## TO BE DONE
Reproduce the rows below verbatim, starting at the line that contains "You are a computer-use" and ending with the last row. Leave the pictures out of your copy.

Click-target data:
* * * * * * * * *
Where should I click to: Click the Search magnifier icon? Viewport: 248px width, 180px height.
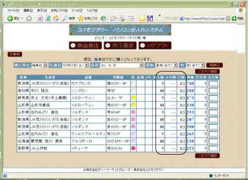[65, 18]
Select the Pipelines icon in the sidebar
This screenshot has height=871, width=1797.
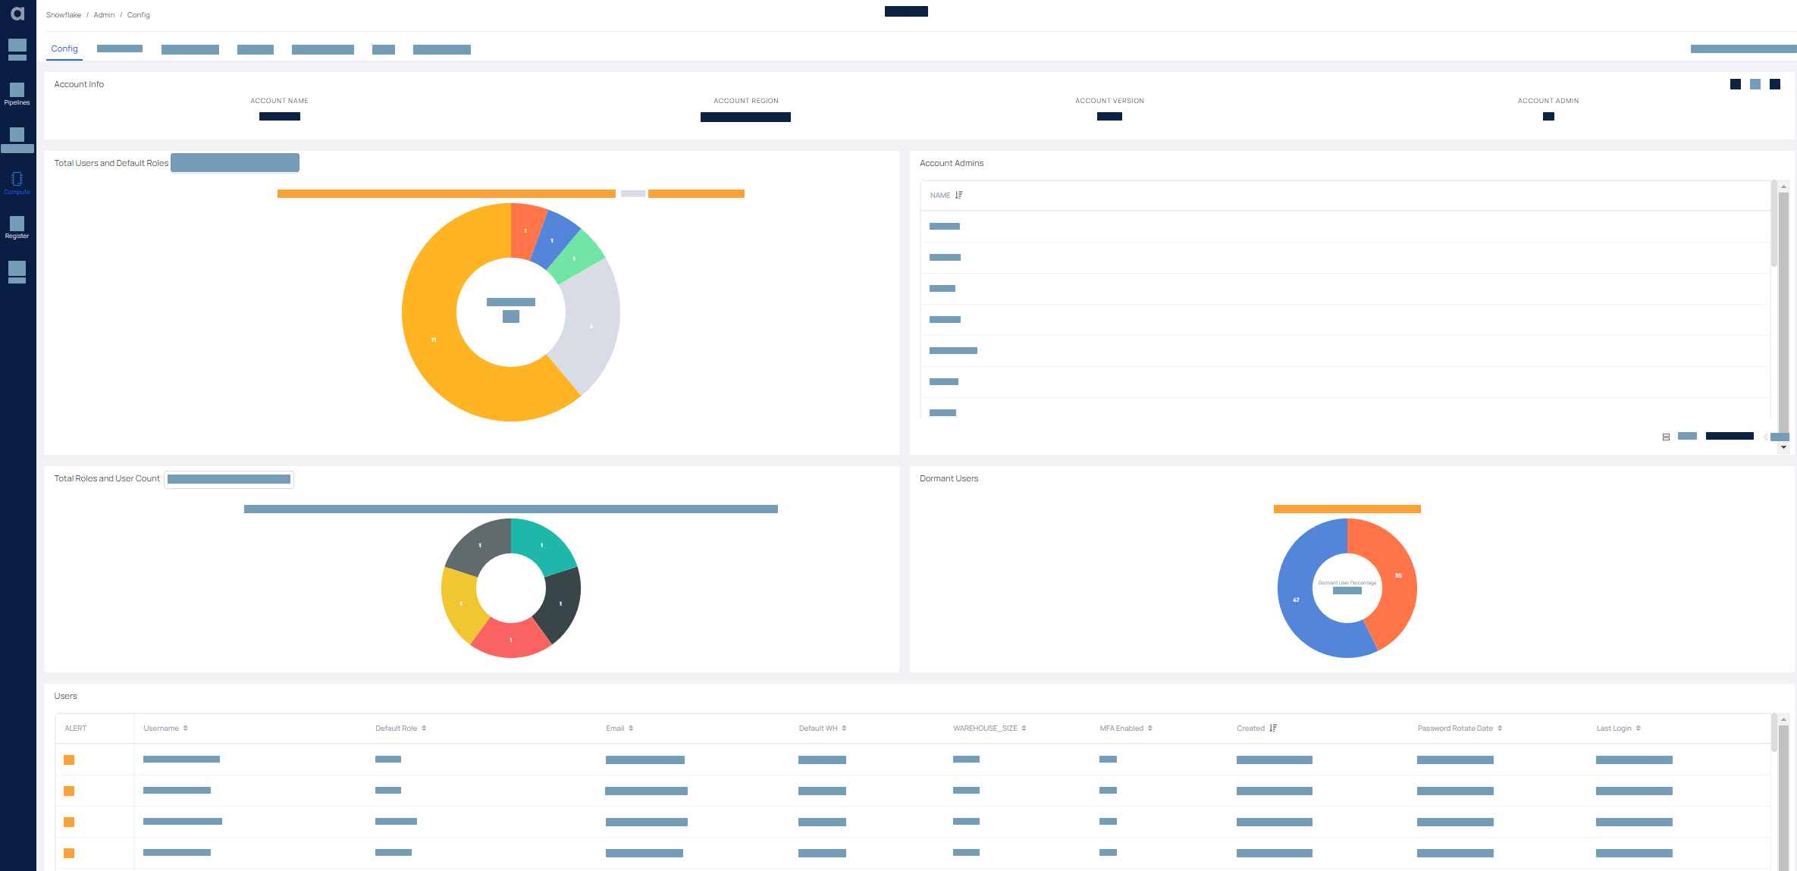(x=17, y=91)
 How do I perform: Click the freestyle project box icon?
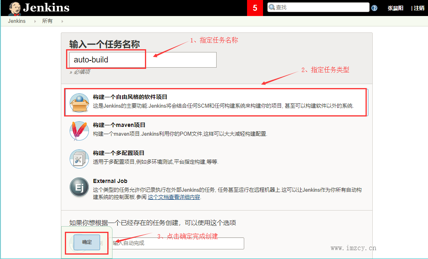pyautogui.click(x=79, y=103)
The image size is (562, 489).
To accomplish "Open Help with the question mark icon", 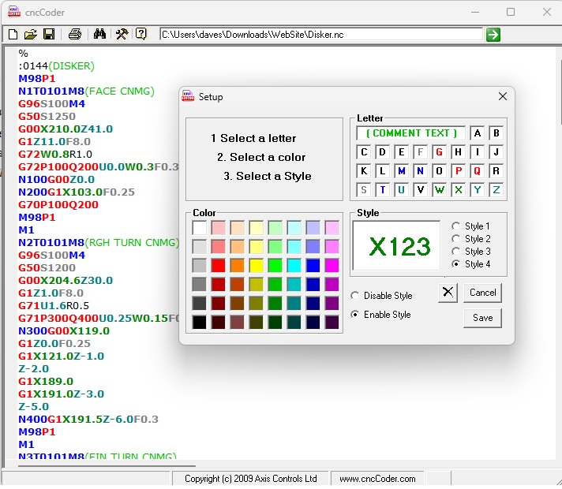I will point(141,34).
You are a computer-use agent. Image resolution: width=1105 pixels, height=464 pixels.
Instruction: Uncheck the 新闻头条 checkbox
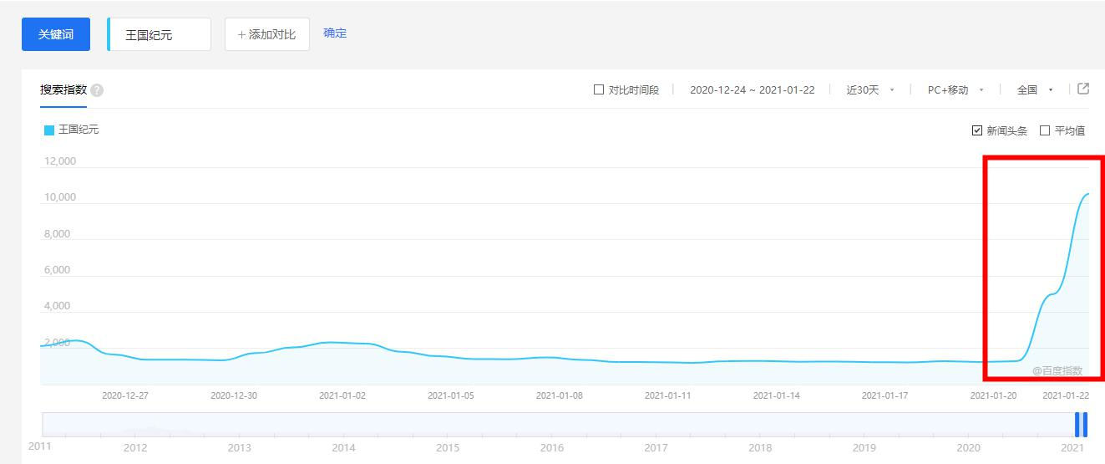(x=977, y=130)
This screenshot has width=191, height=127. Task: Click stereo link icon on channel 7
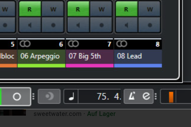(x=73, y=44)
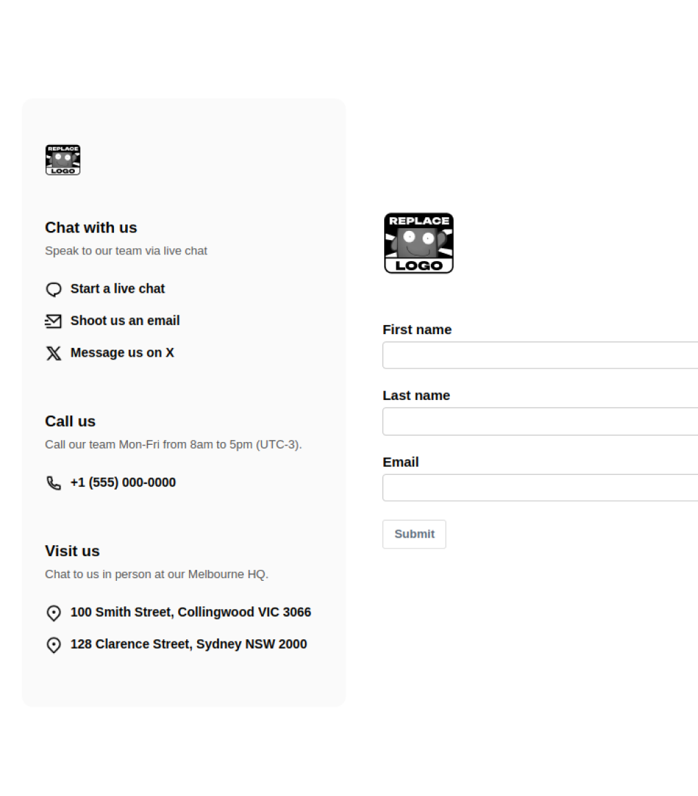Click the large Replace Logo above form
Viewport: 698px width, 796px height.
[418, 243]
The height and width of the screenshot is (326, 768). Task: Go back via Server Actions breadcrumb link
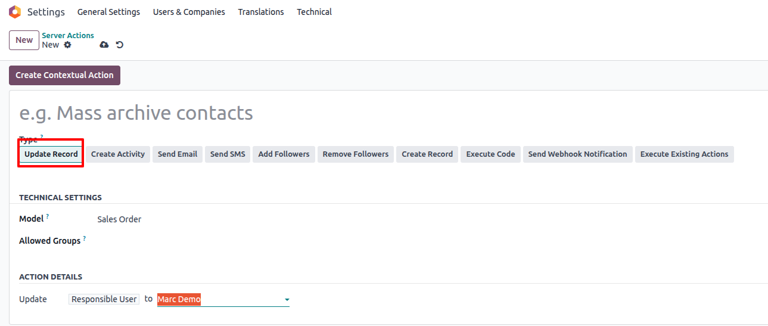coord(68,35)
* * * * * * * * *
## THE SOLUTION
You are a computer-use agent. Image resolution: width=1105 pixels, height=464 pixels.
Instruction: Uncheck the 新闻头条 checkbox
(x=977, y=130)
This screenshot has width=191, height=127. Task: Click stereo link icon on channel 7
(x=73, y=44)
Click the large Replace Logo above form
Viewport: 698px width, 796px height.
[418, 243]
The height and width of the screenshot is (326, 768). Task: Go back via Server Actions breadcrumb link
coord(68,35)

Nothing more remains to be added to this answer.